Note that compared with XIC peak 830 of FIG. 8 XIC peak 930 of FIG. 9 has a 7-fold gain in sensitivity (the y-axis intensity scale of chromatogram 920 is 7 times larger than the y-axis intensity scale of chromatogram 820 of FIG. 8). However, the apex 940 of XIC peak 930 of FIG. 9 is flattened due to saturation of the detector of the tandem mass spectrometer. In other words, the large gain in sensitivity produced by Zeno pulsing causes detector saturation. As a result, XIC peak 930 is distorted and cannot be used for quantitation.

In some embodiments, Zeno pulsing mode may be selected based on a previously measured ion intensity and the mass spectrometer may be operative to dynamically transition from normal mode to Zeno pulsing mode while maintaining a constant TOF extraction pulse timing for both the continuous release of ions in normal mode and the sequential release of ions in Zeno pulsing mode.

In some embodiments, Zeno pulsing mode may be selected based on a previously measured ion intensity and the mass spectrometer may be operative to dynamically transition from normal mode to Zeno pulsing mode without introducing a settling time or delay period between the normal mode and the Zeno pulsing mode. In some aspects, the Zeno pulse mode is synchronized to a TOF extraction pulse timing such that substantially all ions collected during a Zeno period arrive in an extraction region to coincide with a TOF extraction pulse that has a same pulse timing during both normal mode with continuous release of ions and Zeno pulsing mode with sequential release of ions.

In various embodiments, the large gain in sensitivity produced by Zeno pulsing is obtained and saturation is avoided by dynamically switching between Zeno pulsing mode and normal pulsing mode within the same quantitative targeted acquisition experiment. In some embodiments, the switching between pulsing modes is triggered by the previously measured intensity of the product ion. In other words, if the intensity of the product ion exceeds a certain threshold, Zeno pulsing mode is turned off and normal pulsing mode is turned on. Similarly, if the previously measured intensity of the product ion is less than or equal to a certain threshold, normal pulsing mode is turned off and Zeno pulsing mode is turned back on.

FIG. 10 is an exemplary diagram 1000 showing how dynamic switching between Zeno pulsing mode and normal pulsing mode is used to obtain an XIC in a quantitative targeted acquisition method with increased sensitivity and without saturation, in accordance with various embodiments. In FIG. 10, the product ion intensity for the same single precursor ion to product ion transition 810 used in FIG. 8 is measured at nine different time steps or cycles. At each time step, the precursor ion of transition 810 is selected and fragmented, and the intensity of the product ion of transition 810 is measured.

Initially, the intensities of the product ion of transition 810 are measured using the Zeno pulsing mode. For example, at time steps 1, 2, and 3, the intensities are measured using the Zeno pulsing mode. Zeno pulsing is used initially because the intensities are low and can benefit from the higher sensitivity of Zeno pulsing. The intensities at time steps 1, 2, and 3 are shown plotted in a Zeno mode chromatogram 1010.

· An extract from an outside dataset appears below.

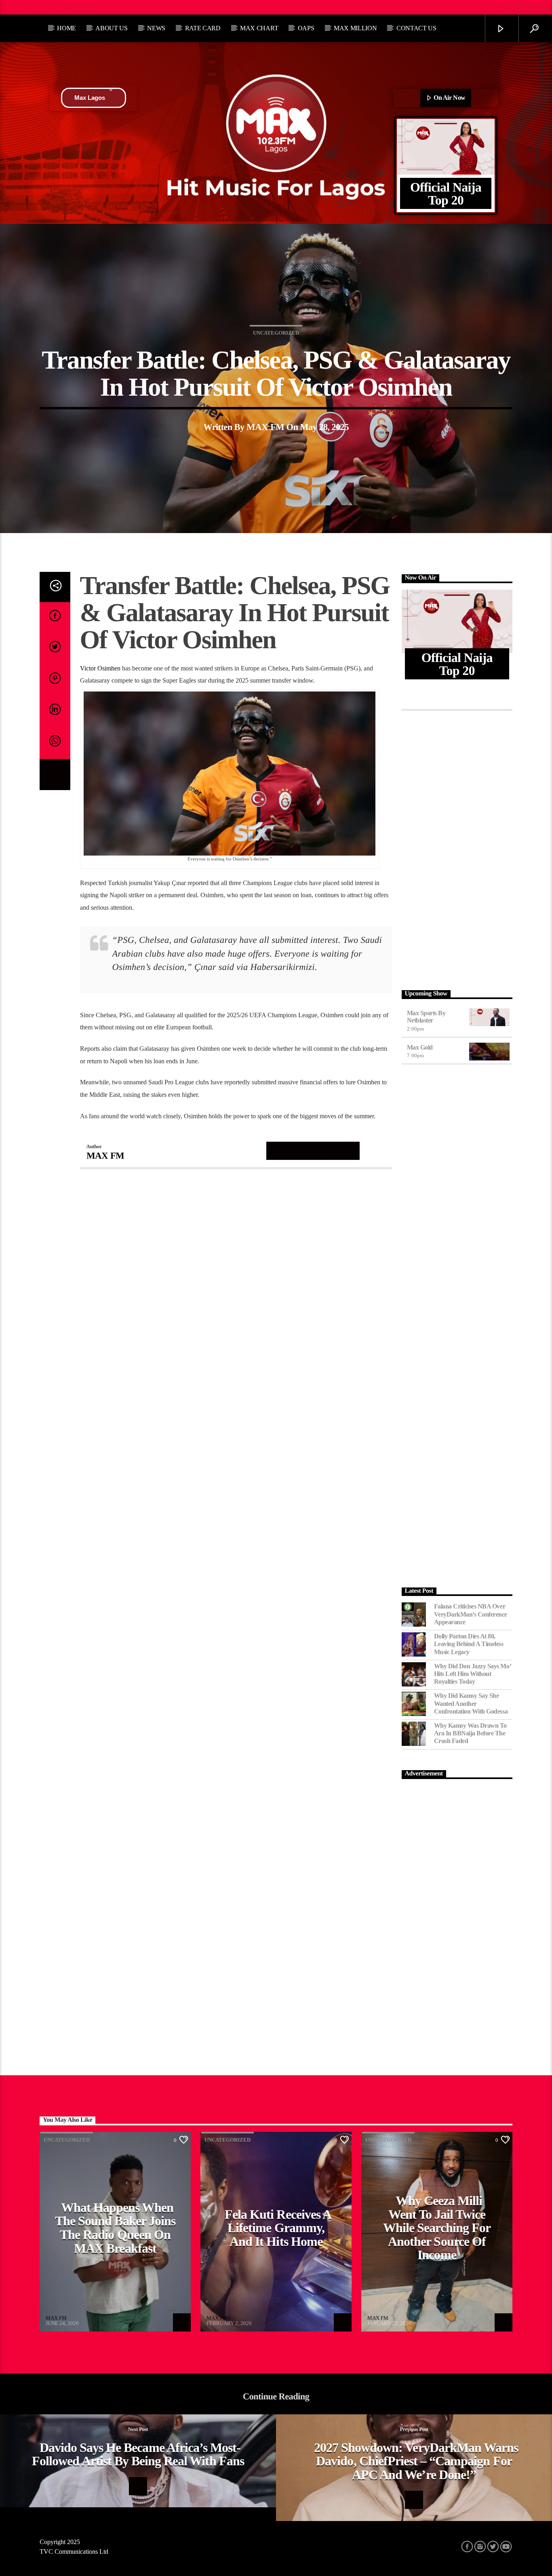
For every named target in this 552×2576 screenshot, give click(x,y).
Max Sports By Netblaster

In order to prevent saturation, the intensities at time steps 1, 2, and the 3 are each compared to a Zeno pulsing mode intensity threshold 1015, for example. If the measured intensity is greater than Zeno pulsing mode intensity threshold 1015 and the previously measured intensity in Zeno pulsing mode is less than the measured intensity, then the tandem mass spectrometer is switched from Zeno pulsing mode to normal pulsing mode. For example, at time step 3, the measured intensity is greater than Zeno pulsing mode intensity threshold 1015. The measured intensity at time step 3 is also greater than the measured intensity at time step 2, showing that the measured ion intensity is increasing. As a result, saturation is likely, so the pulsing mode is switched to normal mode.

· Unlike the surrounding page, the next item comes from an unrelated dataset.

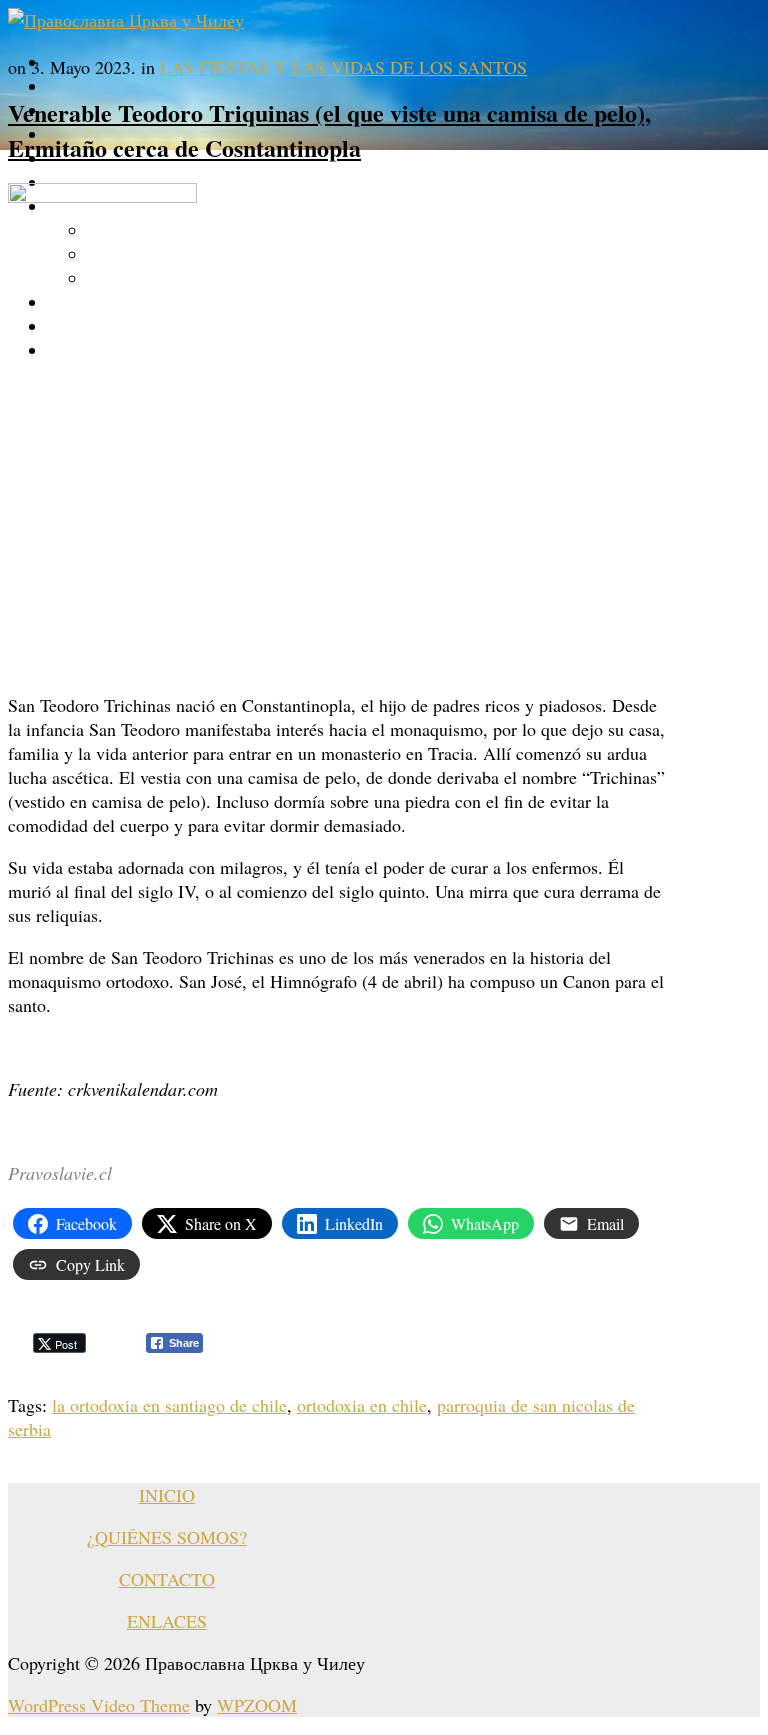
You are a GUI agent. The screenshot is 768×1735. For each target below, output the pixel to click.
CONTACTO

At time step 4, the intensity of the product ion of transition 810 is now measured using the normal pulsing mode. This intensity is plotted in normal mode chromatogram 1020. Note that in normal pulsing mode the intensities are reduced to 1/7 the intensities in Zeno pulsing mode. Consequently, saturation is prevented.

Mass analysis continues in normal pulsing mode until the measured intensity of the product ions decreases below a normal pulsing mode intensity threshold 1025. For example, normal pulsing mode is used to measure the intensity at time steps 5 and 6 in addition to time step 4.

At time step 6, however, the measured intensity is less than normal pulsing mode intensity threshold 1025. In addition, the measured intensity at time step 6 is also less than the measured intensity at time step 5, showing that the measured ion intensity is decreasing. As a result, saturation is not likely to occur, so the Zeno pulsing mode may be selected to increase sensitivity of the mass spectrometer. Consequently, at time steps 7, 8, and 9, the intensities are measured using the Zeno pulsing mode. The intensities at time steps 7, 8, and 9 are shown plotted in the Zeno mode chromatogram 1010.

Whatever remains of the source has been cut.